La conveniencia de la polarización social

Uno de los grandes pasivos del país con el que saldremos en estos años es la polarización social.

México tiene una historia caracterizada por épocas en las que las divisiones internas han producido conflictos que han arrasado nuestro territorio y causando destrucción y muerte.

Así han sido algunas de las transformaciones a las que alude el presidente de la República.

La Independencia del país, a principios del siglo XIX en realidad se consumó mediante una irrupción de los llamados criollos, los españoles que vivían en México, pero tras largos años de guerra que trajeron enorme destrucción.

La llamada Reforma ocurrió también luego de que los conflictos intestinos y la falta de una real identidad nacional dieran lugar a un país débil que poco pudo hacer ante la invasión norteamericana que costó la pérdida de más de la mitad del territorio.

El triunfo liberal en la Reforma tuvo también un costo de destrucción tras años de guerra.

Y, la Revolución Mexicana, que produjo más de un millón de muertos en la segunda década del siglo XX, en realidad fue una secuencia de guerras internas. La dictadura de Díaz cayó en los primeros momentos, pero fueron los conflictos internos los que motivaron esa etapa tan destructiva.

Si vemos la historia del país en los últimos 200 años, las transformaciones de las que se siente tan orgulloso el presidente de la República han sido etapas tremendamente destructivas y con resultados que en realidad cambiaron poco la estructura social del país.

La Independencia se consolidó cuando los conflictos en España y entre españoles lo permitieron, no con la insurrección de Hidalgo.

La Reforma y sus aspiraciones se quedaron en el papel tras la muerte de Juárez y la instauración de la dictadura de Porfirio Díaz.

La Revolución Mexicana tardó décadas en propiciar un real cambio en el país, hasta el momento en el que se crearon nuevas instituciones. Y, aun así, la sempiterna desigualdad y la falta de democracia prevalecieron.

Pero, la polarización del país que se presentó en aquellas etapas generó destrucción, dolor y muerte.

Quienes nos formamos en las facultades de Ciencias Políticas o de Economía de la UNAM en la década de los 70, estudiamos la visión marxista de la historia.

Por ejemplo, en aquel entonces, en la Facultad de Economía de la UNAM estudiábamos siete semestres de la visión marxista de la economía y la sociedad.
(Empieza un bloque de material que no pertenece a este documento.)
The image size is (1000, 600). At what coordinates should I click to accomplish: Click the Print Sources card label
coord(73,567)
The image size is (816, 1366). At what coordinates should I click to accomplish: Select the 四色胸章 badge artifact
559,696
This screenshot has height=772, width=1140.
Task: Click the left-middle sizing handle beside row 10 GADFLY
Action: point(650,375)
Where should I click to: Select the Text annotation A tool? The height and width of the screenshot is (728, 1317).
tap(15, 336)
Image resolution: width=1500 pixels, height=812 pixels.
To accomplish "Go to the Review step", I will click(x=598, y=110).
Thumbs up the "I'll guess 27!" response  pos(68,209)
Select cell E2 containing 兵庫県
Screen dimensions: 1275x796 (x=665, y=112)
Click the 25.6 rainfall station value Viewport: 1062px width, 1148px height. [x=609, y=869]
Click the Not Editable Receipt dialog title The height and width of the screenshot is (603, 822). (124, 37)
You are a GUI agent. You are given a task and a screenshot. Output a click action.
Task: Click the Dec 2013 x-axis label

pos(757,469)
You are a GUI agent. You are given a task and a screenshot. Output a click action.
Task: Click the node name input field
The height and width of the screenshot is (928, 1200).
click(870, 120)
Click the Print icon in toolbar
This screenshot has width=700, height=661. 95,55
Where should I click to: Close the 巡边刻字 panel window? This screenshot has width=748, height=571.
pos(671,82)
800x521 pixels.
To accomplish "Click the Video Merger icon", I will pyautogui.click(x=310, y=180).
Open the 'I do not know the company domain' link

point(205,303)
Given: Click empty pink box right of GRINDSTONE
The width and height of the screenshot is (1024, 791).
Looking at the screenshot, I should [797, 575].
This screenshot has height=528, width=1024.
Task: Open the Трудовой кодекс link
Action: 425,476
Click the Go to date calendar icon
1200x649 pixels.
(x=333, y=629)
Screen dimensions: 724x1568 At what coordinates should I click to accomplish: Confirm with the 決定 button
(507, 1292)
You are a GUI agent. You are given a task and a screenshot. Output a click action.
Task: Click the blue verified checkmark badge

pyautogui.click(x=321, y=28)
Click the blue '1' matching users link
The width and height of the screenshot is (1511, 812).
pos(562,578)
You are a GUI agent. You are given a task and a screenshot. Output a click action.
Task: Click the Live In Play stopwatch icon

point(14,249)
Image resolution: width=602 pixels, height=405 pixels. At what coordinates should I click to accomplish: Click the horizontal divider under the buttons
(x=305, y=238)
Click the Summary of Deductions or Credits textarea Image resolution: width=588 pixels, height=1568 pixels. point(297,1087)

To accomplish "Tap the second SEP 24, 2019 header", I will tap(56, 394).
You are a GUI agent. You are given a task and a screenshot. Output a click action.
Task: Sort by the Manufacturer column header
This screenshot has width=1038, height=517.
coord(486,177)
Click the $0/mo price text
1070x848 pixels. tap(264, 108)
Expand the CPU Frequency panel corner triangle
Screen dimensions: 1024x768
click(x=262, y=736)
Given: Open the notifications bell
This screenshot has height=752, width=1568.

En la Facultad de Ciencias Políticas igualmente, había una profusión de estudios respecto a la visión marxista de la política.

López Obrador forjó su visión en esos años.

Y esa filosofía considera que para que ocurra una verdadera transformación, hay que exacerbar las contradicciones de clase.

Un gran temor que subyace entre quienes conocen esa perspectiva es que algunos de los más cercanos al presidente tengan esa perspectiva.

Para ellos, la polarización de la sociedad no solo no es negativa, sino que es el medio a través del cual se expresa la lucha de clases.

Bajo esta visión, no se vería mal que estallara una crisis política que desestabilizara al país en la próxima elección presidencial pues, en la visión marxista, quizás sería la manera de abandonar lo que en esa terminología se conoce como la “democracia burguesa”, la democracia formal, para darle el poder al pueblo. Bueno, Lenin diría que al proletariado.

AMLO no es un marxista. Se formó en esa cultura, pero creció en la política en la cultura priista y luego llevó esa visión al PRD y más tarde a Morena.

Pero, a su alrededor sí hay quienes han mantenido la visión izquierdista de la política que se remonta a los 70.

Son influyentes en sus decisiones.

Hay el temor de que ese grupo que ve la polarización social como una bendición, pueda influir en el presidente de la República a tal grado que vea el surgimiento de una crisis política y social en los siguientes años como un recurso para consolidar la presunta transformación que encabezan.

Una crisis de esa naturaleza caería como “anillo al dedo” (como lo dijo AMLO respecto a la pandemia) a los propósitos de la “cuarta transformación”.

Si ya tuvimos costos muy altos las otras tres, su visión es que tal vez sea inevitable que también los haya en la cuarta.

Ojalá podamos librarnos de ese riesgo.